Instructions
1) In the text on staying independent at home, who does Adult Social Care usually work with and fund to deliver preventative care services?
2) Write out the passage of the text on staying independent at home between "From voluntary services" and "more formal services.", inclusive.

Text segment
__________________________________________________

Staying independent at home
Find information on staying independent at home for longer.
From voluntary services and local meal delivery to transport options and equipment that could help, there are options to help you stay living on your own when you need support.
Adult Social Care usually works with and funds voluntary and community organisations and charities to deliver preventative care services. These are a vital form of support and help to maintain independence, social inclusion, and delay or avoid the need for more formal services.
- day services, day care, lunch clubs and social groups;
- befriending, visiting and telephone contact services;
- support schemes to help people being discharged from hospital;
- support for carers;
- respite care or short breaks;
- advocacy, information and advice; and
- handyperson / handyman schemes.
A healthy lifestyle can include eating a healthy diet and taking part in exercise.
Healthy eating – we all need a balanced diet and exercise to ensure that we have good physical and mental health.

__________________________________________________

Available data

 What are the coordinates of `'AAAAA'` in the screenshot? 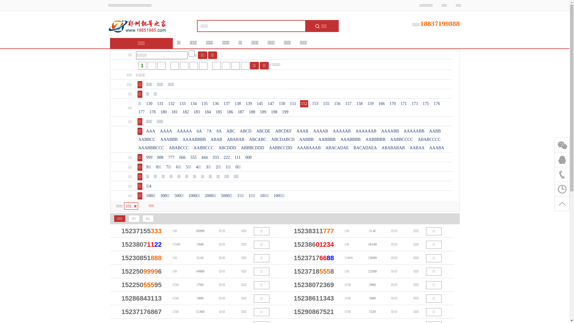 It's located at (184, 131).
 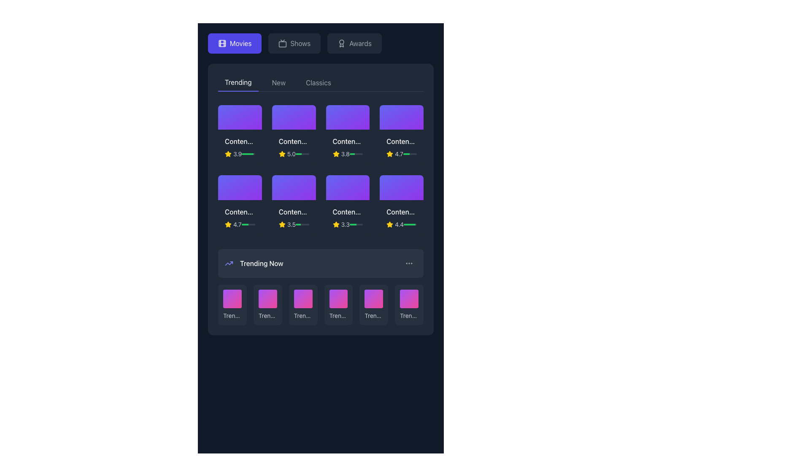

__________________________________________________

Responses in order
1) Voluntary and community organisations and charities.

2)
From voluntary services and local meal delivery to transport options and equipment that could help, there are options to help you stay living on your own when you need support.
Adult Social Care usually works with and funds voluntary and community organisations and charities to deliver preventative care services. These are a vital form of support and help to maintain independence, social inclusion, and delay or avoid the need for more formal services.